Could you give the material starting with the line containing "Where should I click to: Open the いなつ" and going on through the line containing "Looking at the screenshot, I should 292,21." as a two-column CSV with the headers command and reply, one row for each thing asked alongside its answer? Put each field in double quotes and replace any line breaks inside a field with spaces.
** Start of Items **
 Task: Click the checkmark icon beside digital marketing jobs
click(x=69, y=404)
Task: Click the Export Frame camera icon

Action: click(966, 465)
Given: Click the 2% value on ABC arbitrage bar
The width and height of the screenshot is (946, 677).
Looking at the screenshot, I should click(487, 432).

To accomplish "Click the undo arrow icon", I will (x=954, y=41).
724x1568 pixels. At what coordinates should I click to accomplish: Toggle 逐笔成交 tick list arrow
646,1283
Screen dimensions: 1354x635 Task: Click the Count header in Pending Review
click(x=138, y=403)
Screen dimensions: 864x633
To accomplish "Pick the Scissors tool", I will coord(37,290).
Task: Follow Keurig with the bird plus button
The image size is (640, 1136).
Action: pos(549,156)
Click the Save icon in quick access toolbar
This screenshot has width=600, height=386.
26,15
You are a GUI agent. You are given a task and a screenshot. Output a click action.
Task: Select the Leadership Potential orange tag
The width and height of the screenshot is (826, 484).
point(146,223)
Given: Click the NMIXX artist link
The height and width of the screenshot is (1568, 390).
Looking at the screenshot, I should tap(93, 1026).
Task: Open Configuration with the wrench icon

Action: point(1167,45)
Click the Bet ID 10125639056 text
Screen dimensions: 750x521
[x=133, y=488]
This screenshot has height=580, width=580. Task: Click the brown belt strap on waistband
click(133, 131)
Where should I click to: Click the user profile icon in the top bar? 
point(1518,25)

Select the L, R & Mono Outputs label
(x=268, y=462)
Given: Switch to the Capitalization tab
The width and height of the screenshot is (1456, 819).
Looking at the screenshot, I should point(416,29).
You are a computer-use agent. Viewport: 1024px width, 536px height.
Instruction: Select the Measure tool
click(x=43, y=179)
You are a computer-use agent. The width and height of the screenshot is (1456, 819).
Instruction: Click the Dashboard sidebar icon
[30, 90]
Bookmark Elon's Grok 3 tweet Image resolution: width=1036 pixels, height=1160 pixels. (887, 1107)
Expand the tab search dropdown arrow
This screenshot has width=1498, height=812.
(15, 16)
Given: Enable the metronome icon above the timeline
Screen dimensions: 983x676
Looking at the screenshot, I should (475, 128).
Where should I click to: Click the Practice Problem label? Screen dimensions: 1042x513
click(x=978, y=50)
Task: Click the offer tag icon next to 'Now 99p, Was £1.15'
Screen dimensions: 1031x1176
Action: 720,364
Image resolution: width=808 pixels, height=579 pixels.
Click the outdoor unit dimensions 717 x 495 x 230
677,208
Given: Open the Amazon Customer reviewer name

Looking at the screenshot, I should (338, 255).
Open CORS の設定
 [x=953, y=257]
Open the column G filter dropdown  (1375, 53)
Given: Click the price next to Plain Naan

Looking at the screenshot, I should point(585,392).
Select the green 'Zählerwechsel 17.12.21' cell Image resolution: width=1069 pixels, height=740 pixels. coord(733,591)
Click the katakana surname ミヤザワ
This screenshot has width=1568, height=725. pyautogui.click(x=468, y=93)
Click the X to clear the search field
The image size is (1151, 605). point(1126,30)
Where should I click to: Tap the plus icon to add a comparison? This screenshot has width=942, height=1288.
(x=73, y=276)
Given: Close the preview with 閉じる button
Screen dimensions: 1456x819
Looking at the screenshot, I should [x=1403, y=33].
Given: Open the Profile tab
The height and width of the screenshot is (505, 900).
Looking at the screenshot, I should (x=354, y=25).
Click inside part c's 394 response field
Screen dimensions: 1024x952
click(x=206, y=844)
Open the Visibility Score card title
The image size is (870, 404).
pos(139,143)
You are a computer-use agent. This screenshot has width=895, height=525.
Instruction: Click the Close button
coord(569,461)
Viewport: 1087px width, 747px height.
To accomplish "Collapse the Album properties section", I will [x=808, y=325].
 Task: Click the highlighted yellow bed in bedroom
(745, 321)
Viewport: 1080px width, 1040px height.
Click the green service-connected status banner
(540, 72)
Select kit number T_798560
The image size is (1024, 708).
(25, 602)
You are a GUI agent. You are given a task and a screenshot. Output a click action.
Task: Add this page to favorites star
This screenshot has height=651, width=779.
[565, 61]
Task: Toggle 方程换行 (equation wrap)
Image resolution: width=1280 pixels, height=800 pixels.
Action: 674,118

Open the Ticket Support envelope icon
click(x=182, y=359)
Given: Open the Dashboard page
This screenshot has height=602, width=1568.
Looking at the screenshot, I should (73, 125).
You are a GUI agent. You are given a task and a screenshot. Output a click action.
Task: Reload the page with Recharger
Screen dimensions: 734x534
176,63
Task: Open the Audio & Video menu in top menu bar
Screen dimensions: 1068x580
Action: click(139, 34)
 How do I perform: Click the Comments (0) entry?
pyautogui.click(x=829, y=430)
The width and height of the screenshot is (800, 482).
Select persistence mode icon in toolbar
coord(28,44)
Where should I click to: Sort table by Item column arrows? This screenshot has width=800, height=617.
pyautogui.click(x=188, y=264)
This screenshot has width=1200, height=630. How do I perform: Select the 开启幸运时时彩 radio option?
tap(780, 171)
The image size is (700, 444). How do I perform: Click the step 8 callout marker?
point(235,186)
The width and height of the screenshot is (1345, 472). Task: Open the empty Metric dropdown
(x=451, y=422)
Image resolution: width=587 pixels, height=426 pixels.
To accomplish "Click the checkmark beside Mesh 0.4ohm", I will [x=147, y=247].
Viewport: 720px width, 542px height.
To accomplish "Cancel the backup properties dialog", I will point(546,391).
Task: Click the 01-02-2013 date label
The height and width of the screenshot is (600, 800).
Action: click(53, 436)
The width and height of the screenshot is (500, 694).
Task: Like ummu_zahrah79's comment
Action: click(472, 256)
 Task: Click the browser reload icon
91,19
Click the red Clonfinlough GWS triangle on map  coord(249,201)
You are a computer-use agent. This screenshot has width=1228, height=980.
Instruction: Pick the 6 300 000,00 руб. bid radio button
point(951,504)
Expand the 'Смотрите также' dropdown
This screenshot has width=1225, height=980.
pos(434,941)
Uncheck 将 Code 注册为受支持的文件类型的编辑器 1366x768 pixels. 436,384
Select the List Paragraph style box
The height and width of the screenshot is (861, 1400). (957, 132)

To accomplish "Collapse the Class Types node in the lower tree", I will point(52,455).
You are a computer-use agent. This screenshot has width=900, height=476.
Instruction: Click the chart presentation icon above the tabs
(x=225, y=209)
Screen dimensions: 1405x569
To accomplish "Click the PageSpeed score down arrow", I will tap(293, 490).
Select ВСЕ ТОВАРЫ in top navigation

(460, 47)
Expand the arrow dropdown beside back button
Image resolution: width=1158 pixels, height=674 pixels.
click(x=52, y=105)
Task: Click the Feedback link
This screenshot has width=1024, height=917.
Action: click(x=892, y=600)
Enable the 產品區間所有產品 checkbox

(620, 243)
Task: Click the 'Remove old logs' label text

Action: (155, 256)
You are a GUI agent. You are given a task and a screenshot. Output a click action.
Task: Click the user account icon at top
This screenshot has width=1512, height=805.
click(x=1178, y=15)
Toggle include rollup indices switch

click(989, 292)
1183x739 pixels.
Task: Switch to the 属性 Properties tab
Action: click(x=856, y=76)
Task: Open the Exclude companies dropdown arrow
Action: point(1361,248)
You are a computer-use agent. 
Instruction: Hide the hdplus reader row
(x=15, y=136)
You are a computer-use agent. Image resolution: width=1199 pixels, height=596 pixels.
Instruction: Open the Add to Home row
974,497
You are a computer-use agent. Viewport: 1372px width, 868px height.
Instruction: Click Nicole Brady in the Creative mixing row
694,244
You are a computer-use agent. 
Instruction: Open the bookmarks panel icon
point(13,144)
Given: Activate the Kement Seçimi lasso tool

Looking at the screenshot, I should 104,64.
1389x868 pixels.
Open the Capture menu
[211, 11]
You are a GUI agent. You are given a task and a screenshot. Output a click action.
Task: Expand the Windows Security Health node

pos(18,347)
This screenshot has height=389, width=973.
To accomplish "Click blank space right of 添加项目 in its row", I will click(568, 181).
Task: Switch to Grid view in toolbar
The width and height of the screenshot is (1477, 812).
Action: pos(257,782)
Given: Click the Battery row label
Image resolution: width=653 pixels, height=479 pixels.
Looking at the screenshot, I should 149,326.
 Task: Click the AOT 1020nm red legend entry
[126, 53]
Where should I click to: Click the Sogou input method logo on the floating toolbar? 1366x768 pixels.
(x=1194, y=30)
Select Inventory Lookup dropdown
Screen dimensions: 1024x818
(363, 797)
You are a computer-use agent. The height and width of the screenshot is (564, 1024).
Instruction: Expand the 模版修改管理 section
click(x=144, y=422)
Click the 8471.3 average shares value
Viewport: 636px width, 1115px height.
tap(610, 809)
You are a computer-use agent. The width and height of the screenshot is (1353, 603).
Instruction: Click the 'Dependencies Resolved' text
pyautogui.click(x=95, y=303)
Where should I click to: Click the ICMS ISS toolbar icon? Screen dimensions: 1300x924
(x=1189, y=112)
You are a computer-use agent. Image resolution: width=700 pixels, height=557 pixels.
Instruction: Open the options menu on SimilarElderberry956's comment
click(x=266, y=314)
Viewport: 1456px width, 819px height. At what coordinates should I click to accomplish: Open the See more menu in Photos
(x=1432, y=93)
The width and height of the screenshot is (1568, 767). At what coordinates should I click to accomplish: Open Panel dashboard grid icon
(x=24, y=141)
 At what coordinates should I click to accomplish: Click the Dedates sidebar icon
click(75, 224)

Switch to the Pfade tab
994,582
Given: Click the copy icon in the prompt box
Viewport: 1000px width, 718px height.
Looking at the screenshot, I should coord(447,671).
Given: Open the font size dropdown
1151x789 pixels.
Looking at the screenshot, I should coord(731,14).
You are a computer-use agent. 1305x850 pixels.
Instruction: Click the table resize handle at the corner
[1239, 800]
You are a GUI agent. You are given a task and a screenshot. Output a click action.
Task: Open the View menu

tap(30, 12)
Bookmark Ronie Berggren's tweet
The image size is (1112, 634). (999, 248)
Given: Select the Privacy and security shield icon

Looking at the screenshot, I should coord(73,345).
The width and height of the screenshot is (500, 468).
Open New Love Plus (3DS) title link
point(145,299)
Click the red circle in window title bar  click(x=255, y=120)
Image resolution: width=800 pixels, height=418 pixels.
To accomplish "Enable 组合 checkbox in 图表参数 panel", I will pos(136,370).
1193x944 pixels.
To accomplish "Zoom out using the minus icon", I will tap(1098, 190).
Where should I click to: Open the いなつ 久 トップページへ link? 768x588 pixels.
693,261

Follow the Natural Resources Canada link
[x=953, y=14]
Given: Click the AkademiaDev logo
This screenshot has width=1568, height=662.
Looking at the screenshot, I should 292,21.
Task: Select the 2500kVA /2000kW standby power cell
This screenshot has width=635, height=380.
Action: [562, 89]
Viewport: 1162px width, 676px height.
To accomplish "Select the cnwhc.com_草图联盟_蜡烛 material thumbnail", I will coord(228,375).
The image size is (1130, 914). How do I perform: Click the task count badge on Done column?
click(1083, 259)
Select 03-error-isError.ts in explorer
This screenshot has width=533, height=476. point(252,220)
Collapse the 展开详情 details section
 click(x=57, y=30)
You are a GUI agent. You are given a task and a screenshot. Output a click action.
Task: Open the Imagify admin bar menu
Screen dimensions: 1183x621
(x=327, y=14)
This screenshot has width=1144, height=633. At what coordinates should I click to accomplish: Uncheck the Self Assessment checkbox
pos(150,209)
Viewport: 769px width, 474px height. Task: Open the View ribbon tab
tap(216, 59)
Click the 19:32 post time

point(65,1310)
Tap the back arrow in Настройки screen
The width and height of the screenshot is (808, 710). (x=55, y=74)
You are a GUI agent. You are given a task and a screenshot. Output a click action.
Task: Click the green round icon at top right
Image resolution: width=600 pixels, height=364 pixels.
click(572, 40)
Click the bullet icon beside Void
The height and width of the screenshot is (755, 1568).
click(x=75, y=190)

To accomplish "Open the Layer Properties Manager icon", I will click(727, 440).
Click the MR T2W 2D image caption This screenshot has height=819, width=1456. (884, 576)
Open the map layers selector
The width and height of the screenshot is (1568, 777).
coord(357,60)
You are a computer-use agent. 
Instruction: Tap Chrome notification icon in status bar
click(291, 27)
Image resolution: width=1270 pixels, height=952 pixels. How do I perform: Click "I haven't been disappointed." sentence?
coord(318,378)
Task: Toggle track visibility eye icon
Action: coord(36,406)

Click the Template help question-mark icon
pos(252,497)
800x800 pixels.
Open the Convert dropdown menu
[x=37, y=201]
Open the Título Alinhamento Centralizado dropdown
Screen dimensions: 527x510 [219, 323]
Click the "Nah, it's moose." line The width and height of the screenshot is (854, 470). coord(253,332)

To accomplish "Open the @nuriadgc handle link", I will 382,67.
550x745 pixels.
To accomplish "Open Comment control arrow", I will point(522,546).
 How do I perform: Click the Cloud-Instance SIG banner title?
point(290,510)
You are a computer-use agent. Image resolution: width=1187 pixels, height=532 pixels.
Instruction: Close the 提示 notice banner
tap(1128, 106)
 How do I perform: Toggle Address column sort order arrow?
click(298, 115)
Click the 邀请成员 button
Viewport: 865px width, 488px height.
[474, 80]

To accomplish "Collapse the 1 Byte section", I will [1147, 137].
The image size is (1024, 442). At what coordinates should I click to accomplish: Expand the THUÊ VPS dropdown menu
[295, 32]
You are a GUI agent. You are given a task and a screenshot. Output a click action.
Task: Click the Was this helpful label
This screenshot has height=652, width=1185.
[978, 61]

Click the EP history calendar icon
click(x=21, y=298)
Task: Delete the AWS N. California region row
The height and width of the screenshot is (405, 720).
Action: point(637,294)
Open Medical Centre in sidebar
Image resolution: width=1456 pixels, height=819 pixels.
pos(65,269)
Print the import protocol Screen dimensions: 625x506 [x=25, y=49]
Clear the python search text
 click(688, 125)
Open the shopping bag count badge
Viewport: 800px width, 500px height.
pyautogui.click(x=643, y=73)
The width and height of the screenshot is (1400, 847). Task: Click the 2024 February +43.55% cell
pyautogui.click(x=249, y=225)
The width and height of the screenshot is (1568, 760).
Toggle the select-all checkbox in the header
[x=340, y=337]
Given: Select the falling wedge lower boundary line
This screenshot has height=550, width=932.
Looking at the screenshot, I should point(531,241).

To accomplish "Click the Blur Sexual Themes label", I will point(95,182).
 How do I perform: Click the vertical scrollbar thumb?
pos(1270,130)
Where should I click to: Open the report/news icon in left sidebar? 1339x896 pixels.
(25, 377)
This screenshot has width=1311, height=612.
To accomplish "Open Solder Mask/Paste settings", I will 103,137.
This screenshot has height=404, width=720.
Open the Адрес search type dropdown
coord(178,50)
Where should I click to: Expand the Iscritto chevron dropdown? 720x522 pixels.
** End of Items **
*Result*.
command,reply
"Where should I click to: Open the いなつ 久 トップページへ link? 768x588 pixels.","693,261"
"Follow the Natural Resources Canada link","[x=953, y=14]"
"Given: Click the AkademiaDev logo This screenshot has width=1568, height=662.","Looking at the screenshot, I should 292,21."